These two excerpts require very different things from the implementation. And it is clear that the C specification places no requirement on an implementation to mimic the behavior of the former kind of comparison in cases where the latter kind is invoked and vice versa. ~~The implementation is only required to follow this rule (7.18.1.4 Integer types capable of holding object pointers in C99 or 7.20.1.4 in C11):~~

The [uintptr_t] type designates an unsigned integer type with the property that any valid pointer to void can be converted to this type, then converted back to pointer to void, and the result will compare equal to the original pointer.

(Addendum: The above quote isn't applicable in this case, because the conversion from int* to uintptr_t does not involve void* as an intermediate step. See Hadi's answer for an explanation and citation on this. Still, the conversion in question is implementation-defined and the two comparisons you are attempting are not required to exhibit the same behavior, which is the main takeaway here.)

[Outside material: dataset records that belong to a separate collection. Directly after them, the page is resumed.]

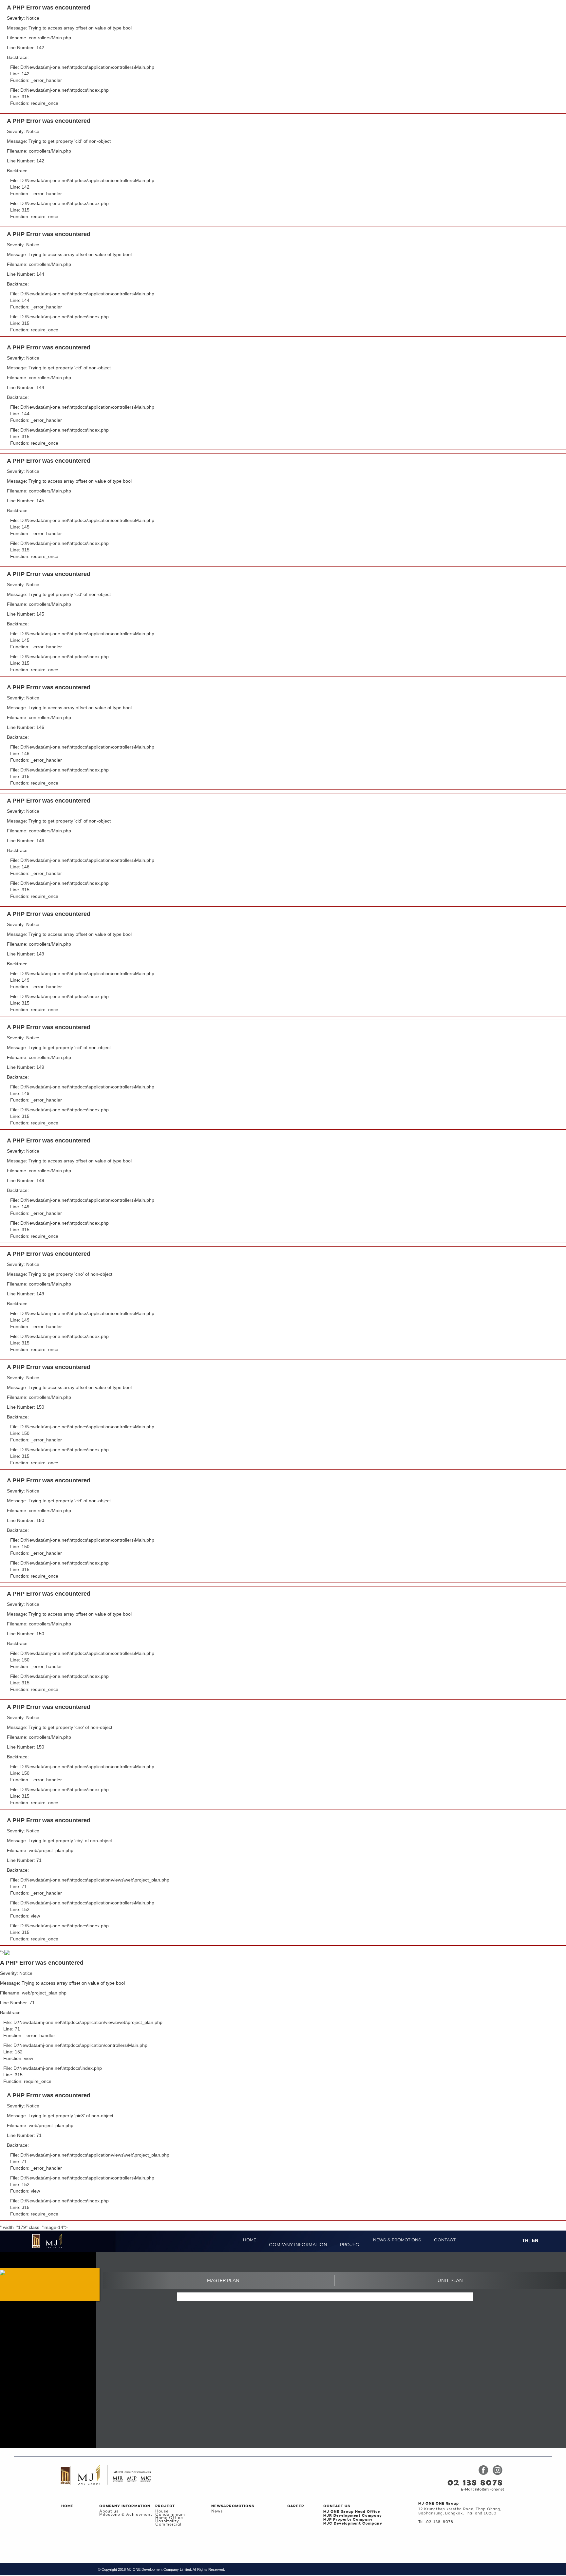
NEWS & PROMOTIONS (397, 2240)
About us (109, 2511)
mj (438, 2504)
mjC (352, 2524)
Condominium (170, 2514)
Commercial (168, 2524)
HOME (249, 2240)
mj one (351, 2512)
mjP (348, 2520)
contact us (336, 2506)
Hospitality (167, 2521)
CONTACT (445, 2240)
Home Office (169, 2518)
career (295, 2506)
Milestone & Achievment (125, 2514)
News (217, 2511)
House (162, 2511)
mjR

As an example of the difference, consider two pointers that point at the same address of two different address spaces. Comparing them as pointers shouldn't return true, but comparing them as unsigned integers might.

&a + 1 is an integer added to a pointer, which is subject to the following rules (6.5.6 Additive operators, point 8):

When an expression that has integer type is added to or subtracted from a pointer, the result has the type of the pointer operand. If the pointer operand points to an element of an array object, and the array is large enough, the result points to an element offset from the original element such that the difference of the subscripts of the resulting and original array elements equals the integer expression. In other words, if the expression P points to the i-th element of an array object, the expressions (P)+N (equivalently, N+(P)) and (P)-N (where N has the value n) point to, respectively, the i+n-th and i−n-th elements of the array object, provided they exist. Moreover, if the expression P points to the last element of an array object, the expression (P)+1 points one past the last element of the array object, and if the expression Q points one past the last element of an array object, the expression (Q)-1 points to the last element of the array object. If both the pointer operand and the result point to elements of the same array object, or one past the last element of the array object, the evaluation shall not produce an overflow; otherwise, the behavior is undefined. If the result points one past the last element of the array object, it shall not be used as the operand of a unary * operator that is evaluated.

I believe that this excerpt shows that pointer addition (and subtraction) is defined only for pointers within the same array object or one past the last element. And because (1) a is not an array and (2) a and b aren't members of the same array object, it seems to me that your pointer math operation invokes undefined behavior and your compiler takes advantage of it to assume that the pointer comparison returns false. Again as pointed out in Hadi's answer (and in contrast to what my original answer assumed at this point), pointers to non-array objects can be considered pointers to array objects of length one, and thus adding one to your pointer to the scalar does qualify as pointing to one past the end of the array.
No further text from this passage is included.